Kaveh turned away. His hair caught the sunlight and kept it, hoarding shimmering gold, and Alhaitham grabbed him by the wrist before he could take his first step away. He would not allow Kaveh to walk away from him.
Kaveh made an undignified sound and yanked, but Alhaitham held firm.
“Let me go, ” Kaveh hissed. It was the adrenaline, the stress, it must be, but all Alhaitham could think about was half a decade earlier, hurt words hurled into the once-soft space between them. Kaveh, turning his back on Alhaitham and walking away. Kaveh, who walked out of his life.
“No.” Not again.
Kaveh made a sound that was almost a snarl. A lion enraged, a tiger awoken from its slumber. He tried to pull away, but Alhaitham only let Kaveh pull him in closer, until they were chest to chest and he could feel the fevered rhythm of Kaveh’s breaths on his lips.
“I won’t go back, you bastard! I don’t know what you said to the others, but I won’t, I won’t!”
Kaveh pulled with enough strength that Alhaitham could feel bones pop and shift beneath his grip. It changed nothing. He did not care how wild Kaveh became, as long as Kaveh didn’t leave, didn’t vanish until he was ready to return to the whole once more.
Alhaitham normally admired Kaveh’s drive. His tenacity, his single minded devotion to his values. Never before had he been in the position of needing to stop Kaveh so completely. Redirect, perhaps. Encourage a little self-reflection before jumping in with both feet, almost certainly.
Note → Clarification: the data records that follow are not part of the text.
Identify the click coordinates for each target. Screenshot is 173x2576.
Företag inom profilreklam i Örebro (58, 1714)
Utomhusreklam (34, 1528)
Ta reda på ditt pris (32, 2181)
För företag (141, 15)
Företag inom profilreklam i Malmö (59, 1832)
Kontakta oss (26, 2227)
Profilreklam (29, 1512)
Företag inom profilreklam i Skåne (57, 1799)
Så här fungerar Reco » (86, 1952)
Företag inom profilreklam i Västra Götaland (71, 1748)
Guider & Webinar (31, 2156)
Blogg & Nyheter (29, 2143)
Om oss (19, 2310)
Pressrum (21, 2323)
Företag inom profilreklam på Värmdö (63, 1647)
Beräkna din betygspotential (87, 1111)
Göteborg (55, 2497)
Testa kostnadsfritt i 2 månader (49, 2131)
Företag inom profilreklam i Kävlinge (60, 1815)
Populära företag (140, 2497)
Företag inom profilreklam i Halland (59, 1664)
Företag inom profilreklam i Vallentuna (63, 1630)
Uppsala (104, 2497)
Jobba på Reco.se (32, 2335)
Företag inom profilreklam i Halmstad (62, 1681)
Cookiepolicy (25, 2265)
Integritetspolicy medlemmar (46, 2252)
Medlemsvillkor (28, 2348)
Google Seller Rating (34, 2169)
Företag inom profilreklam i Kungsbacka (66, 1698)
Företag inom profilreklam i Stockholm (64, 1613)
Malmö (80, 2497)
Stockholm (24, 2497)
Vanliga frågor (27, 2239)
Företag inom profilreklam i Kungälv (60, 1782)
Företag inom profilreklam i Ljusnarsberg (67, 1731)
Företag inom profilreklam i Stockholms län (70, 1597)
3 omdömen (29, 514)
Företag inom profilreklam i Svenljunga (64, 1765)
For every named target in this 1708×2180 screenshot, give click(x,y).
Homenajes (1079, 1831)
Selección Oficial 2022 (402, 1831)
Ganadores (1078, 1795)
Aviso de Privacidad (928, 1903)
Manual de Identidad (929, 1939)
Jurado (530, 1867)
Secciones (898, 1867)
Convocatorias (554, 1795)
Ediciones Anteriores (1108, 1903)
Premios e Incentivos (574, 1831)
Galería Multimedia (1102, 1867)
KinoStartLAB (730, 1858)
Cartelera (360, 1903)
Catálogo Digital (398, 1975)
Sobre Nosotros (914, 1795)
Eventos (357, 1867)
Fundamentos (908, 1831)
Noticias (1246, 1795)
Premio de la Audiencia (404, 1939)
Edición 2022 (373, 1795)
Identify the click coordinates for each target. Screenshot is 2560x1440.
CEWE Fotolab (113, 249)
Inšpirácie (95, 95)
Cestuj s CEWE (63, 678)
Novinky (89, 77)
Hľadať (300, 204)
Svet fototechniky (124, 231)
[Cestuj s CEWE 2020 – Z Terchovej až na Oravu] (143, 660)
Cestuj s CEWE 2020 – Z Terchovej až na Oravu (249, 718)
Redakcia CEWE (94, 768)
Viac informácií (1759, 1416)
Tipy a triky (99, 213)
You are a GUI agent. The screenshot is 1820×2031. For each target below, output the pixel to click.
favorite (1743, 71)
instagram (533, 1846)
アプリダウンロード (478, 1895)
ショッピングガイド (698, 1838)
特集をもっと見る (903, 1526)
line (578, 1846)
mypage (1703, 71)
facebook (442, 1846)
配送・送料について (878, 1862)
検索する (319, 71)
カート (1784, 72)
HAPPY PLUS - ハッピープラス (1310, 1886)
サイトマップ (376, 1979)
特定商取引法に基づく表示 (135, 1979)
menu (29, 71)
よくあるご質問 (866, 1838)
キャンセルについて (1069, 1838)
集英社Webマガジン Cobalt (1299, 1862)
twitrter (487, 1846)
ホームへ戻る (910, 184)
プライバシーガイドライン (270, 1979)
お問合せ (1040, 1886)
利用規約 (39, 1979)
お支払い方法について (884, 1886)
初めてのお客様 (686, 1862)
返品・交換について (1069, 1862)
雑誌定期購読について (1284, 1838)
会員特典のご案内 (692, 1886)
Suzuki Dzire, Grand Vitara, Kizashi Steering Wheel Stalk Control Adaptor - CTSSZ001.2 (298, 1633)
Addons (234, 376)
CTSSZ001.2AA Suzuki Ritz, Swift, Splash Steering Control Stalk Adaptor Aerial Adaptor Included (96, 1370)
But to stop him from following through on a choice ran counterpoint to Alhaitham’s own beliefs— that everybody has the right to make decisions for themselves. Even if those decisions were a mistake. Even if those decisions might result in their ruin.
“You will go back,” Alhaitham said. Kaveh went very still beneath his grip.
“You will go back, because you must. Because you are part of him.”
A beat of calm, and then—
“I won’t , can’t you hear me?! He would do anything to be rid of me, he would rip his heart from his chest to excise me from his soul, and you want me to go back?! To live inside of him, always burning, always aching?!”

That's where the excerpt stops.